What supporting tools are available?

Technology is an important tool that can be used to support dyslexic employees with their reading and writing and there are several options that employers can implement to help them address any literacy difficulty. However, dyslexia affects employees in different ways and it is important to find out what works best for each individual.

Literacy software is one of the most important aids that employers can provide for employees with dyslexia. Text-to-speech software such as 'Read&Write Gold' from Texthelp sits as a discreet toolbar on Microsoft office applications and helps users read and understand documents as well as write their own material.

Layout and presentation can also be very important and this is where background colours and fonts play an important part:

  • Background colours – avoid using white as a background because it can be too ‘dazzling’ and therefore distracting. Changing the background colour to green or a pastel shade will help the reader. Microsoft Word is a good resource as it allows you to change background colours.
  • Fonts – encourage your employees to experiment with fonts to find out which one is easier to read. You can download a free specialist font such as ‘OpenDyslexic’ which can run on Microsoft software. This font adds gravity and weight to the document and makes each letter appear thicker at the bottom. Dyslexics who find characters invert or ‘swim’ should try using this font.

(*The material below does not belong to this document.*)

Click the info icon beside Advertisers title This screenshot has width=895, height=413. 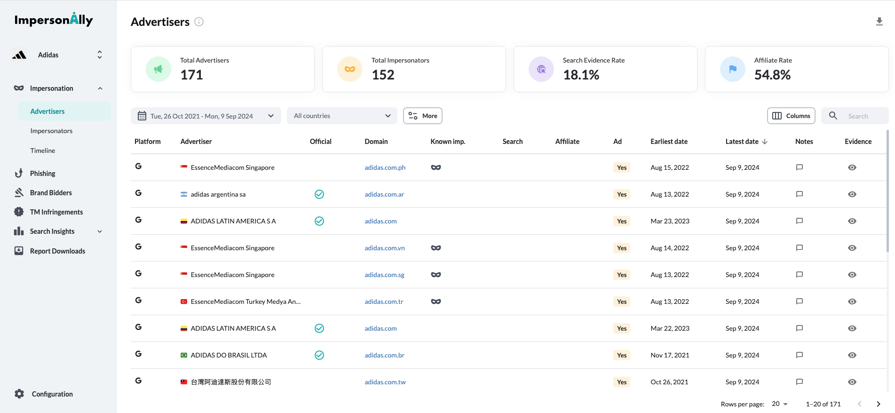tap(199, 22)
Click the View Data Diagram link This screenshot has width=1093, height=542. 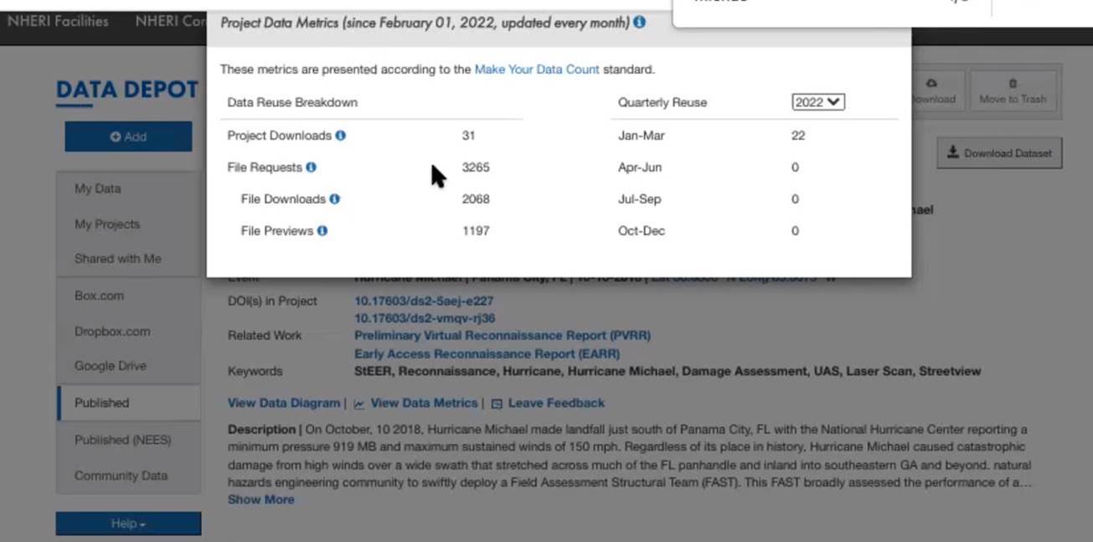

How can organisations support training and development?

When it comes to training and development, using photos, illustrations and other visual aids to cover topics can be highly effective for comprehension and retention.

Most training involves some amount of reading which means that employees who are dyslexic may be at a disadvantage. However, the use of literacy software provides the support needed to complete the required training and development to progress in the organisation.

Dyslexia can be a sensitive topic and there are many cases where individuals themselves don’t realise that they have the condition. Line managers can host one-to-one talks with employees to determine if they need help in this area. Below are a few questions they can ask and if an employee is dyslexic, then the organisation can create a work plan to help them.

  • Do you find it difficult to read?
  • Do you feel that you spend more time trying to read the words rather than understand the meaning?
  • When reading, do you easily lose where you are on the page?
  • Do you struggle with left and right?
  • Do you get numbers mixed up for example when dialling a phone number?
  • Do you mix up days and months?
  • Once you have read something, do you have difficulty remembering what you read?